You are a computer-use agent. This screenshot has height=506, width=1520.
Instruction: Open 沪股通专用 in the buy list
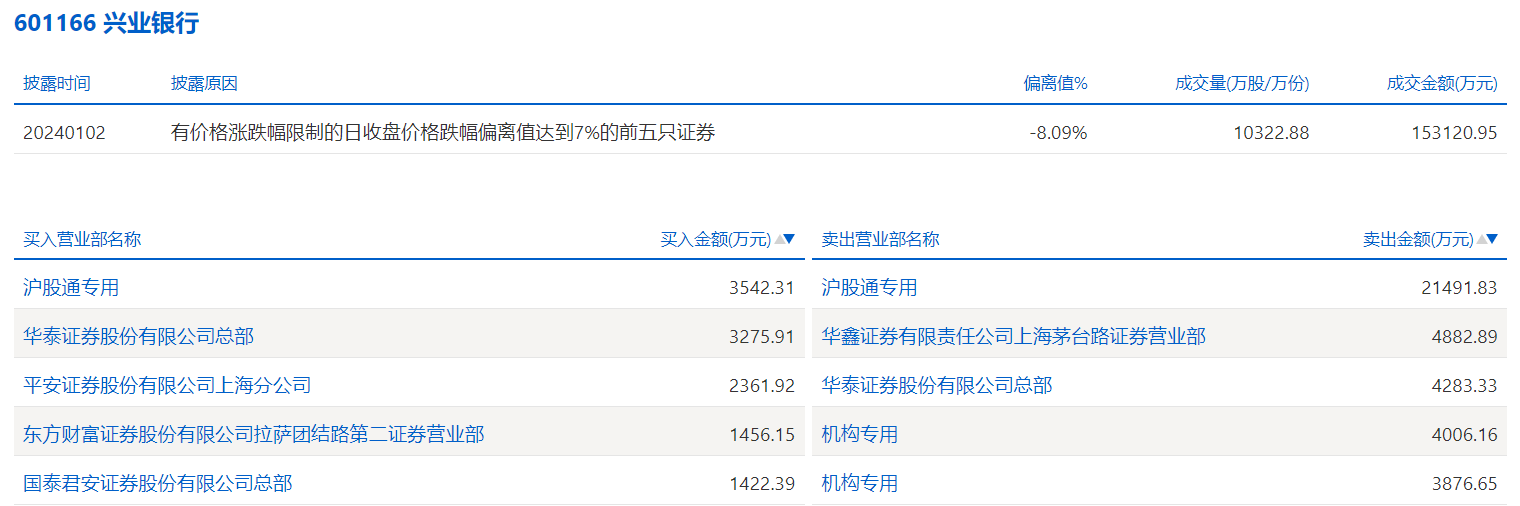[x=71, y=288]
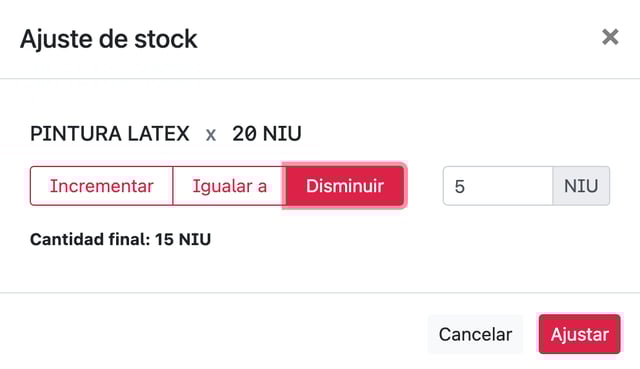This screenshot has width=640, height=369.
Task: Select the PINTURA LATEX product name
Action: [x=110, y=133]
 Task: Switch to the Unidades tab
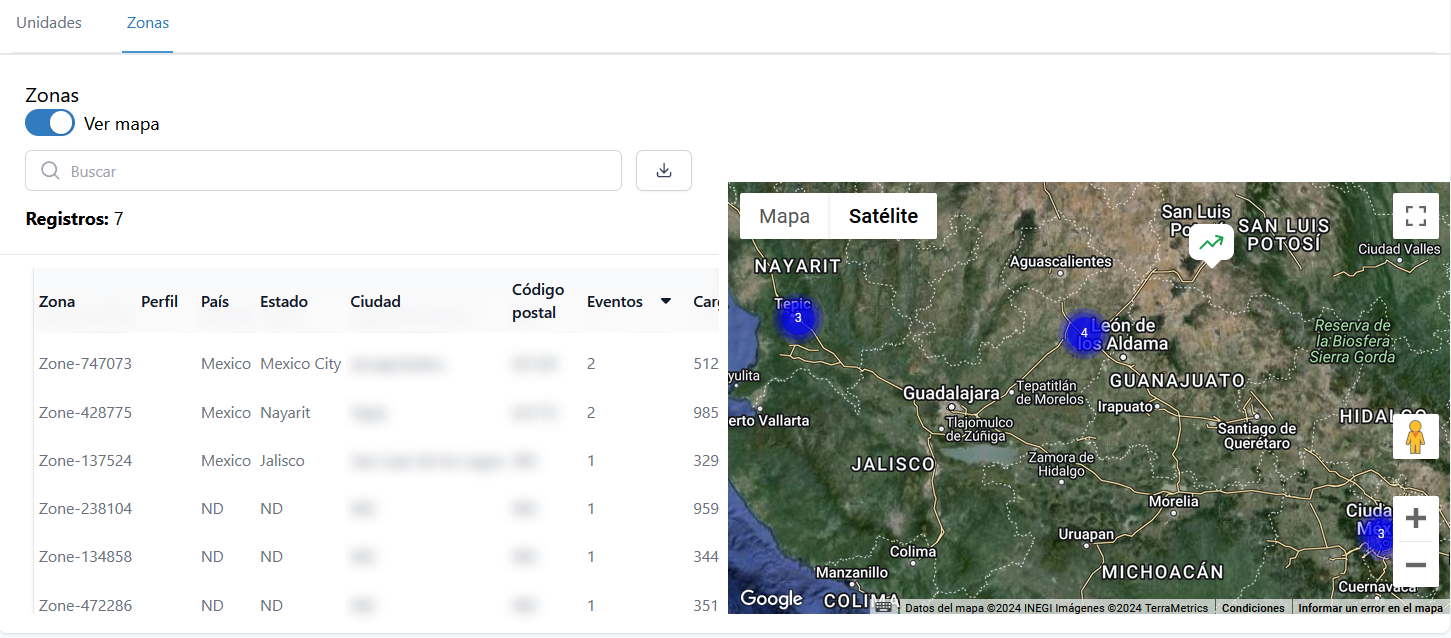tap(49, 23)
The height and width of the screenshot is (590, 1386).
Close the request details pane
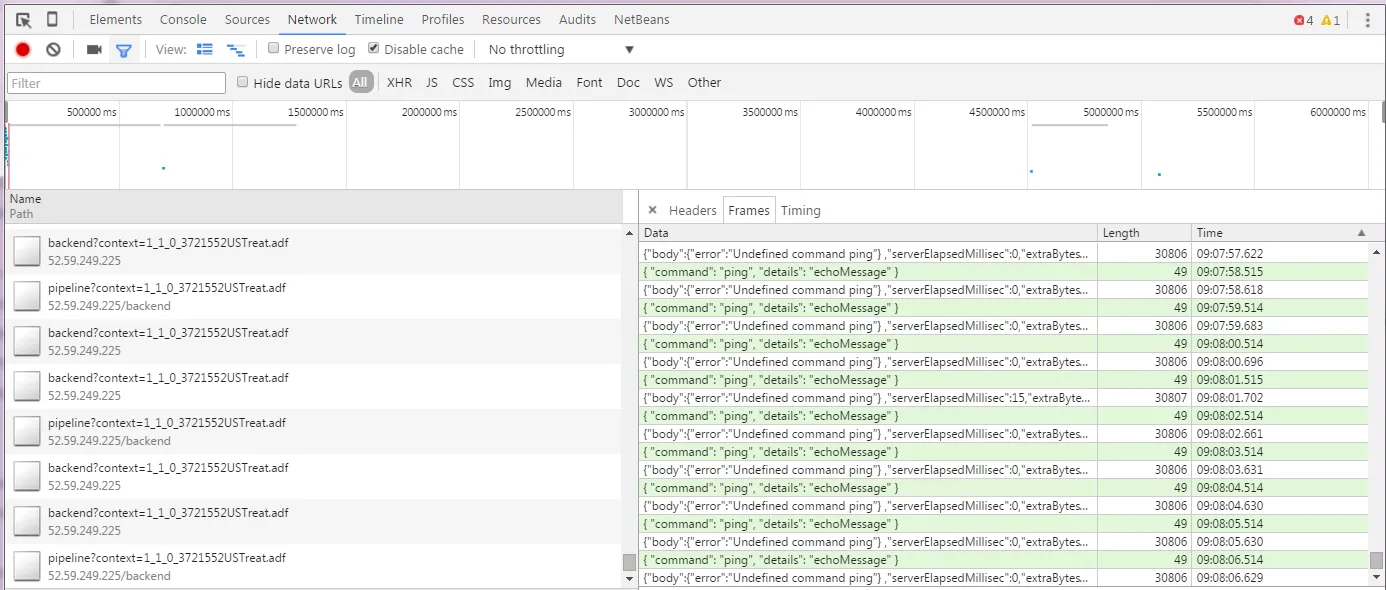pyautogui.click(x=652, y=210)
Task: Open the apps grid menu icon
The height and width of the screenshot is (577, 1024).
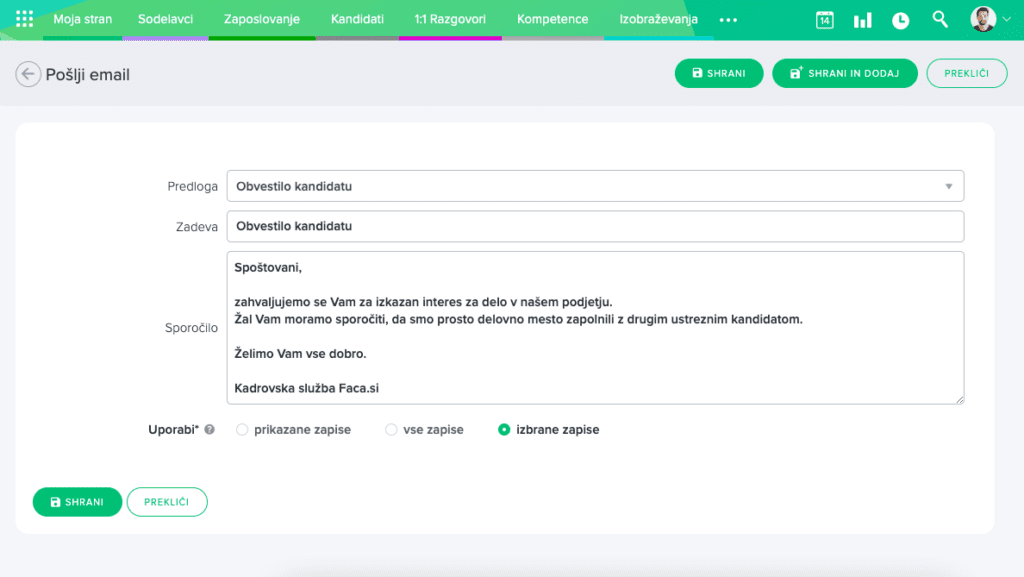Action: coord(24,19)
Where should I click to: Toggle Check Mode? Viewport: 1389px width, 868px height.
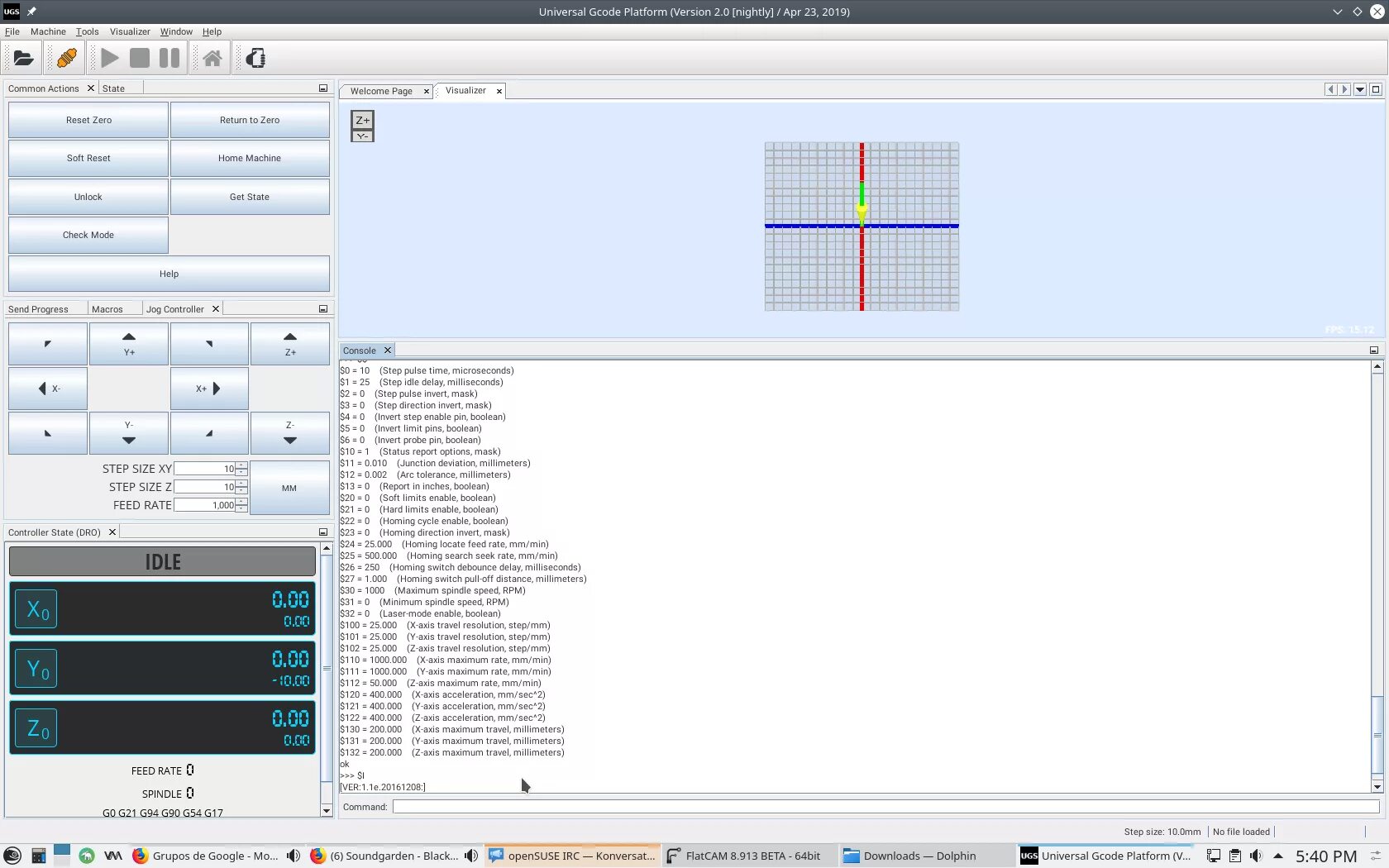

....................

| Goal of the exercise |
Copy exactly, and copy nothing else: the lines from the one containing "Task: Switch to the Unidades tab" through the end of the data, both ends included, with pictures left out.

| Exercise output |
 Task: Switch to the Unidades tab
tap(49, 23)
The height and width of the screenshot is (590, 1386).
Close the request details pane
pyautogui.click(x=652, y=210)
Task: Open the apps grid menu icon
The height and width of the screenshot is (577, 1024).
Action: coord(24,19)
Where should I click to: Toggle Check Mode? Viewport: 1389px width, 868px height.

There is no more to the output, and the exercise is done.